DAMPAK PEMANASAN GLOBAL TERHADAP PERIKANAN
SUMBER : http://afiesh.blogspot.com/2012/12/dampak-pemanasan-global-terhadap.html
Isu
pemanasan global saat ini bukan sekedar isu, tetapi memang nyata dan
dapat kita lihat serta rasakan dari fenomena yang ada seperti perubahan
iklim. Selain itu, kenaikan permukaan air laut, penurunan hasil panen
pertanian dan perikanan, serta perubahan keanekaragaman hayati.
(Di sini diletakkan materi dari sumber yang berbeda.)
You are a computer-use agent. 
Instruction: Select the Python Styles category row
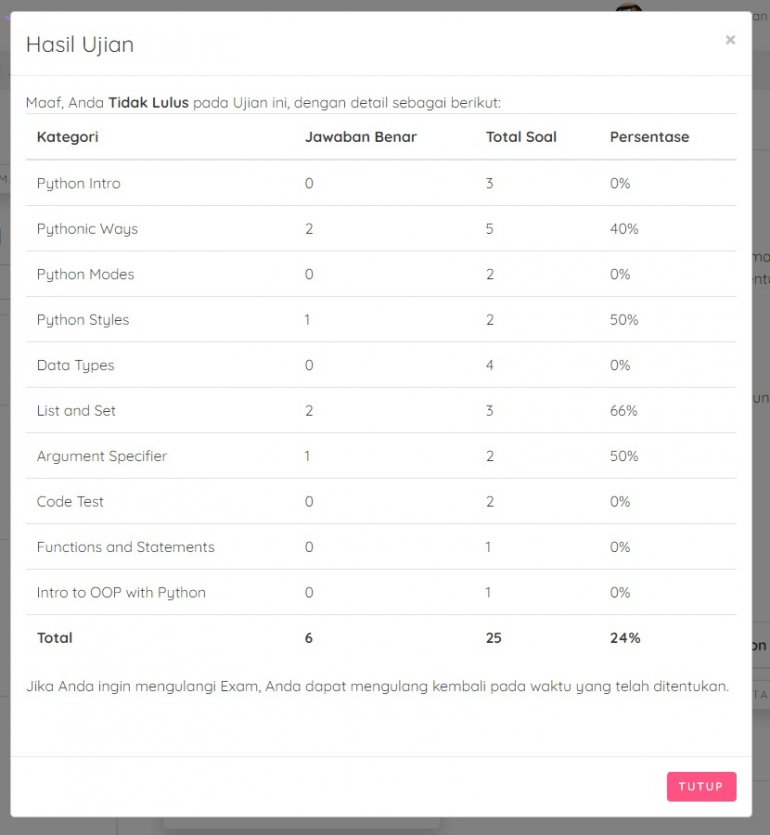(83, 320)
Ketika
cahaya matahari mengenai atmosfer serta permukaan bumi, sekitar 70% dari
energi tersebut tetap tinggal di bumi, diserap oleh tanah, lautan,
tumbuhan serta benda-benda lainnya. 30 % sisanya dipantulkan kembali
melalui awan, hujan serta permukaan reflektif lainnya. Tetapi panas yang
70% tersebut tidak selamanya ada di bumi, karena bila demikian maka
suatu saat bumi kita akan menjadi “bola api”.
Fenomena terjadinya pemanasan global adalah akibat semakin meningkatnya gas buang penyebab efek rumah kaca (green house effect) yang terjadi di atmosfer pada lapisan troposfer. Gas buang ini antara lain uap air, CO2, CO, CH4, N2O
dan gas-gas lainnya yang mengabsorpsi radiasi infra merah, sehingga
meningkatkan temperatur rata-rata di permukaan bumi. Kegiatan manusia
merupakan penyebab utama peningkatan gas rumah kaca yang ada sekarang.
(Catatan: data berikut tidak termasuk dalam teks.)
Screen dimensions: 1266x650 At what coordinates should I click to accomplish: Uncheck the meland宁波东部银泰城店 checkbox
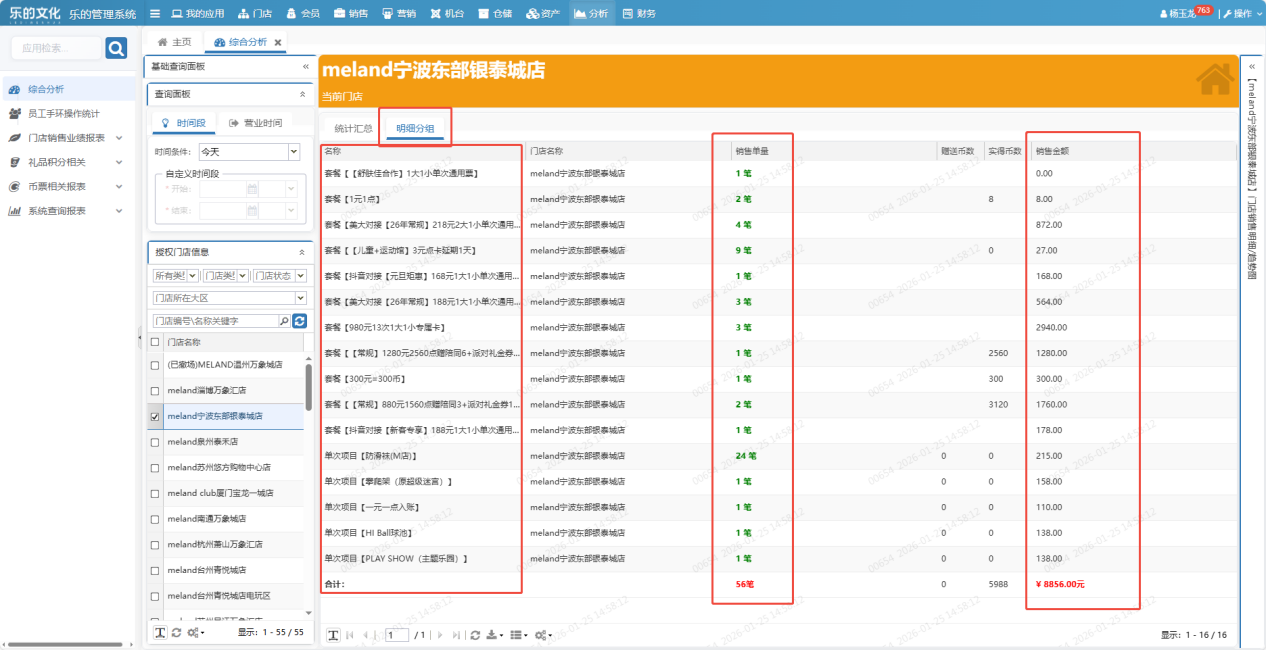click(x=154, y=416)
Sumber-sumber GRK sangat beragam, tetapi yang terutama adalah CO2, CH4 dan Chloro Fuoro Carbon (CFC) (Suratama, 2001).
Manfaat atmosfer secara langsung terhadap permukaan bumi, antara lain :
· untuk
mengatur dan menyaring sinar matahari yang dipantulkan oleh permukaan
bumi sehingga suhu di permukaan bumi tidak berubah dengan ekstrim
· sebagai medium bagi penjalaran gelombang bunyi
· mengatur sirkulasi udara
· sebagai penahan radiasi matahari
· sebagai tempat tersedianya gas oksigen bagi pernafasan dan pembakaran
Atmosfer
tidak hanya memberikan manfaat seperti yang telah disebutkan di atas,
akan tetapi atmosfer juga memberikan beberapa dampak negatif. Fenomena
yang berkembang belakangan ini adalah efek rumah kaca yang dapat
menyebabkan terjadinya pemanasan global. Kondisi ini pada akhirnya akan
berakibat buruk terhadap permukaan bumi, termasuk bagi dunia perikanan,
antara lain :
a. Menurunnya Produksi Ikan
Menurut
Suratama (2001) khusus di Bali, dampak pemanasan global sudah mulai
tampak dengan naiknya permukaan air laut, turunnya produksi ikan di
Benoa dan Pengambengan serta turunnya kualitas dan persediaan air tanah.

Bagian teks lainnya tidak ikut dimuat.